If you want the shard details:

aws dynamodbstreams describe-stream --stream-arn $(aws dynamodb describe-table --table-name users | jq -r '.Table.LatestStreamArn') | jq -r '.StreamDescription.Shards'

Verify DynamoDB streams consumer application auto-scaling

We started off with one Pod of our application. But, thanks to KEDA, we should now see additional Pods coming up automatically to match the processing requirements of the consumer application.

To confirm, check the number of Pods:

kubectl get pods -l=app=dynamodb-streams-kcl-consumer-app-consumer

Most likely, you will see fours shards in the DynamoDB stream and two Pods. This can change (increase/decrease) depending on the rate at which data is produced to the DynamoDB table.

Just like before, validate the data in the DynamoDB target table (users_replica) and note the processed_by attribute.
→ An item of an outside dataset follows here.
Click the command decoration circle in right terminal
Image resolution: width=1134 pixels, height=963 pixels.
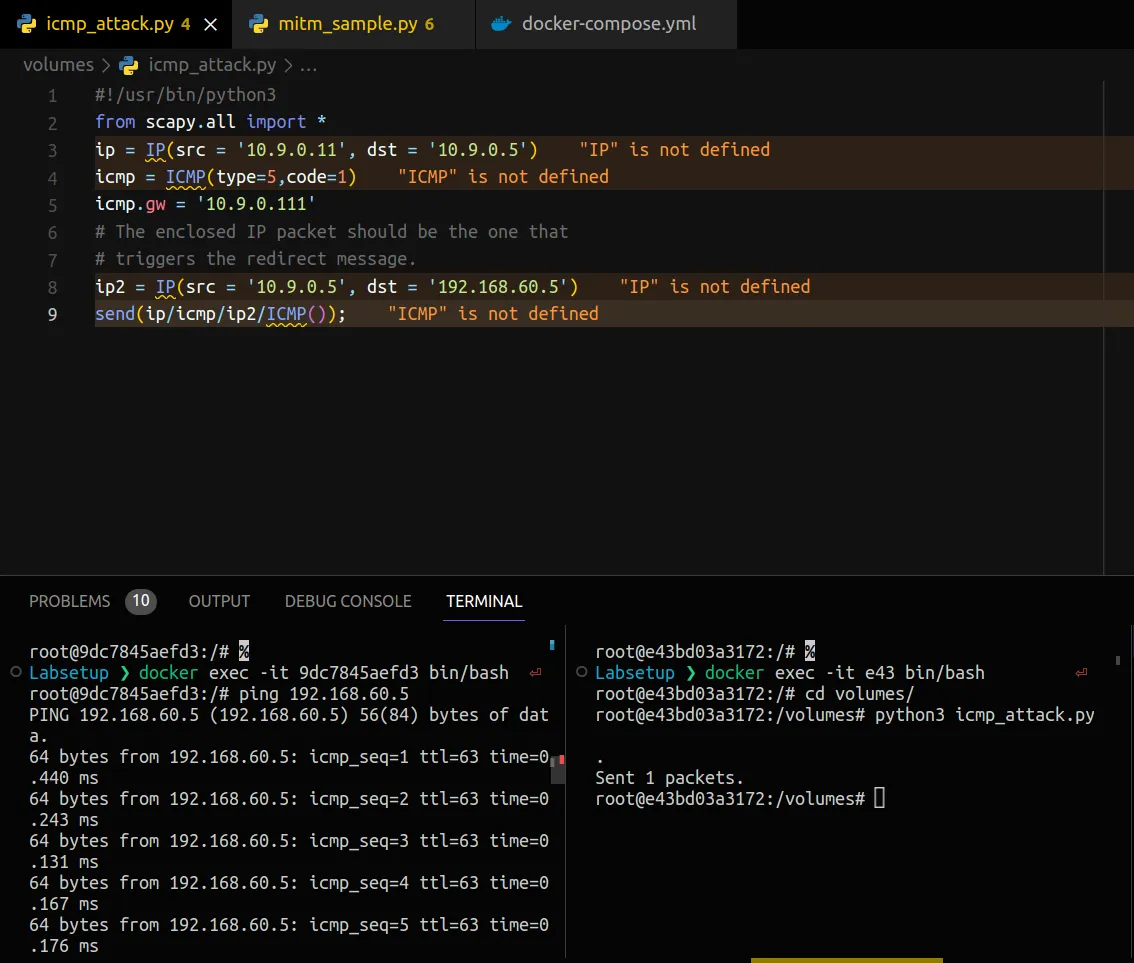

Since we have scaled out to additional Pods, the value should be different for each record since each Pod will process a subset of the messages from the DynamoDB change stream.

Also, make sure to check dynamodb-streams-kcl-app-demo control table in DynamoDB - You should see an update for the leaseOwner reflecting the fact that now there are two Pods consuming from the DynamoDB stream.
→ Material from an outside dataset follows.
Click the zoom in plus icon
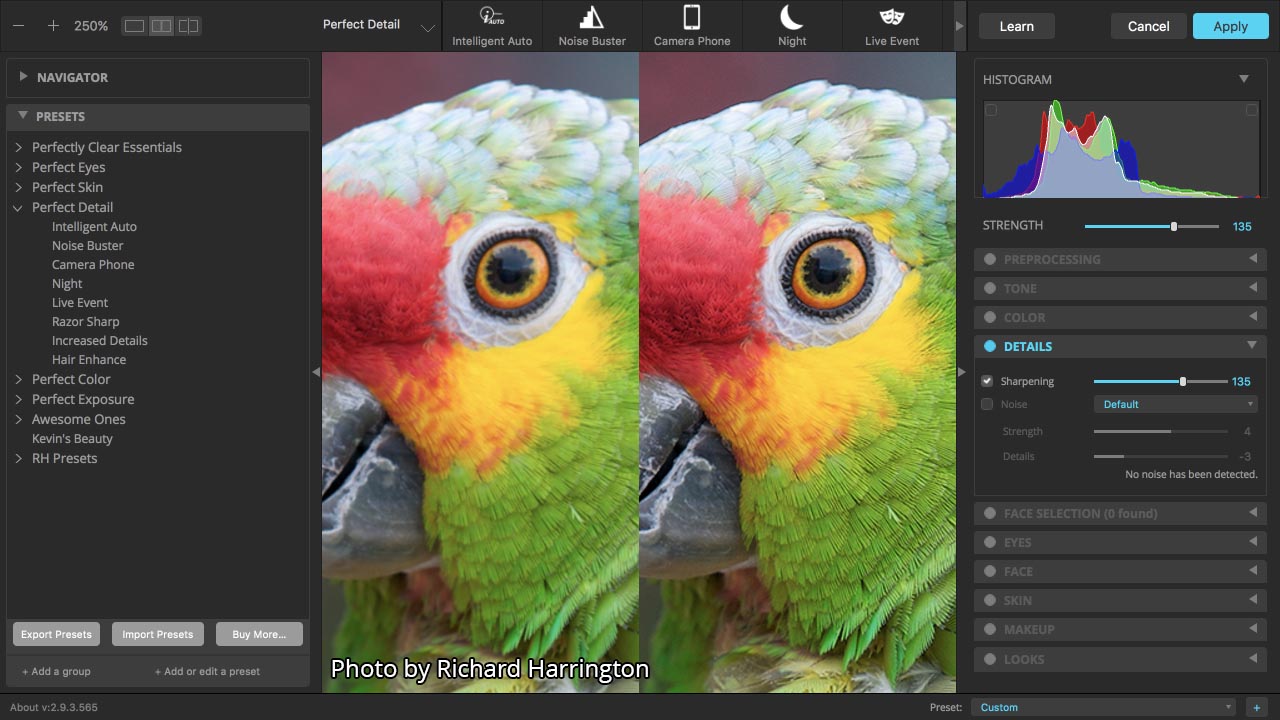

Once you have verified the end to end solution, you can clean up the resources to avoid incurring any additional charges.

Delete resources

Delete the EKS cluster and DynamoDB tables.

eksctl delete cluster --name <enter cluster name>
aws dynamodb delete-table --table-name users
aws dynamodb delete-table --table-name users_replica

Conclusion

Use cases you should experiment with

• Scale further up - How can you make DynamoDB streams increase it's number of shards? What happens to the number of consumer instance Pods?
• Scale down - What happens when the shard capacity of the DynamoDB streams decreases?

In this post, we demonstrated how to use KEDA and DynamoDB Streams and combine two powerful techniques (Change data capture and Auto-scaling) to build scalable, event-driven systems that can adapt based on the data processing needs of your application.